= What to work on =
Give again, unaltered, the line with "Task: Select the Eyedropper tool" and all lines that follow it in the listing below, minus any pictures.

= Task input =
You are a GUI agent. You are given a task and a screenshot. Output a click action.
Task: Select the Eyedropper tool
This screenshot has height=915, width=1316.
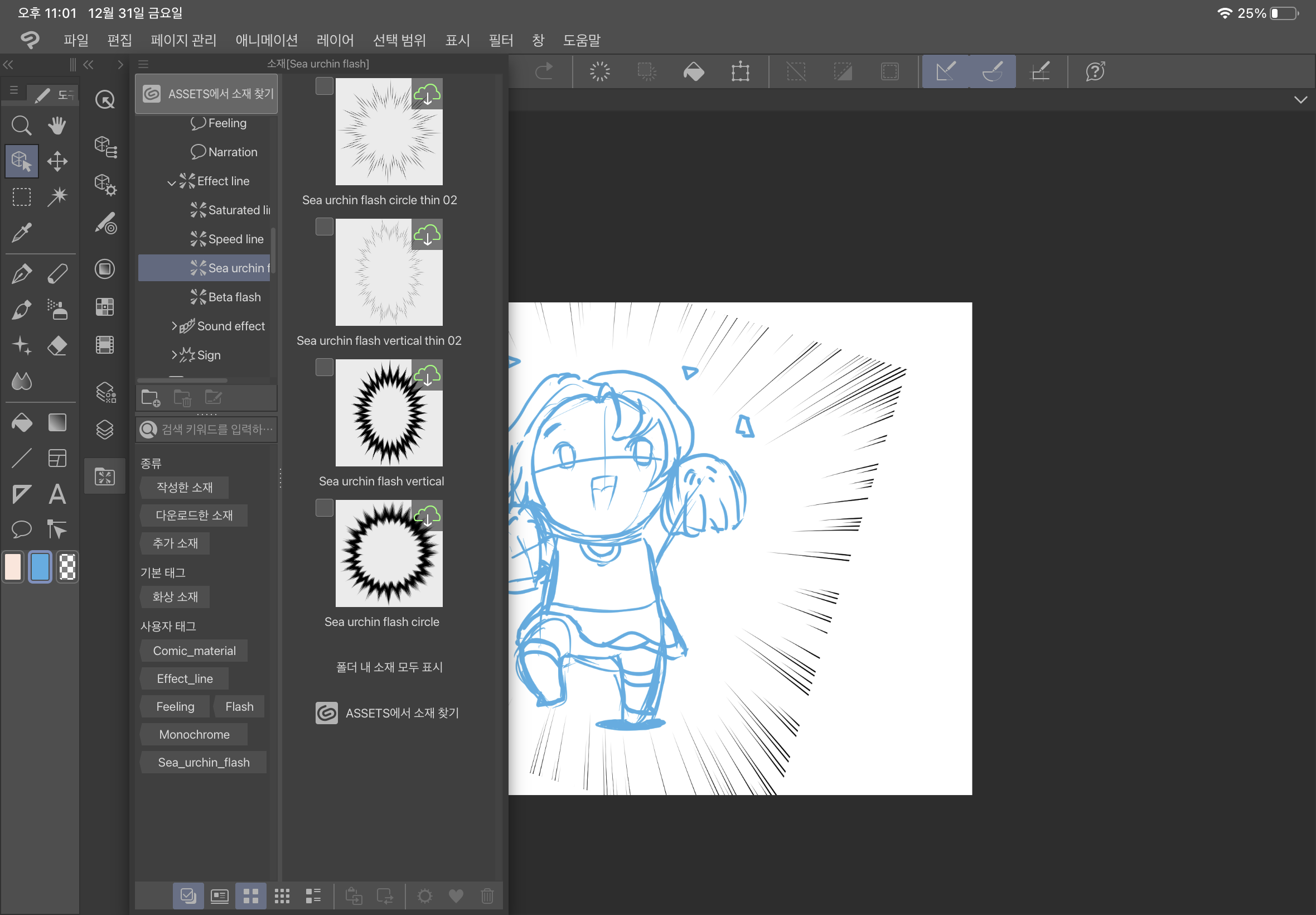[x=21, y=233]
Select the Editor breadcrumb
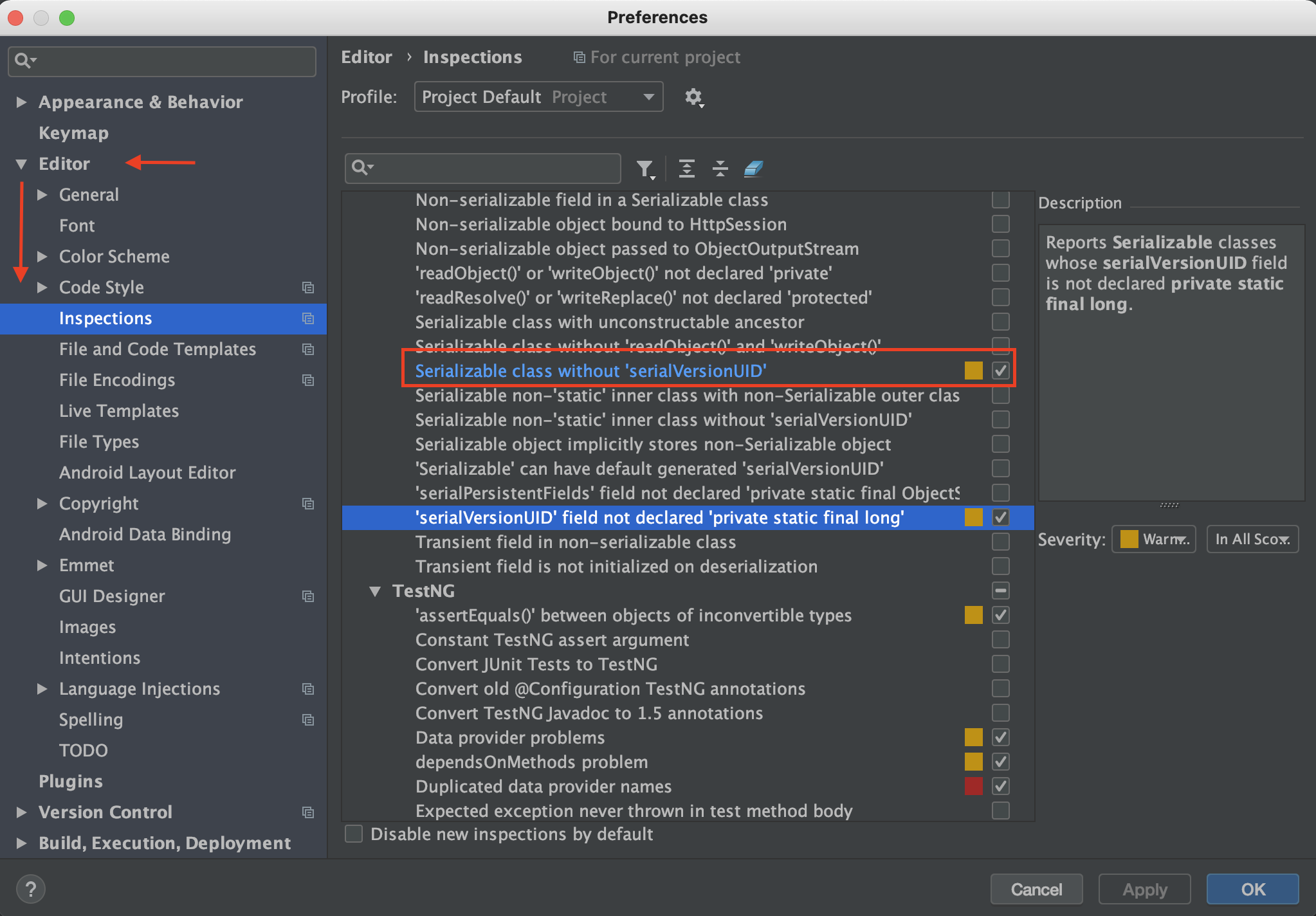This screenshot has height=916, width=1316. click(x=366, y=57)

= Completed exercise =
Task: Select the Eyedropper tool
This screenshot has height=915, width=1316.
[x=21, y=233]
Select the Editor breadcrumb
This screenshot has height=916, width=1316. click(x=366, y=57)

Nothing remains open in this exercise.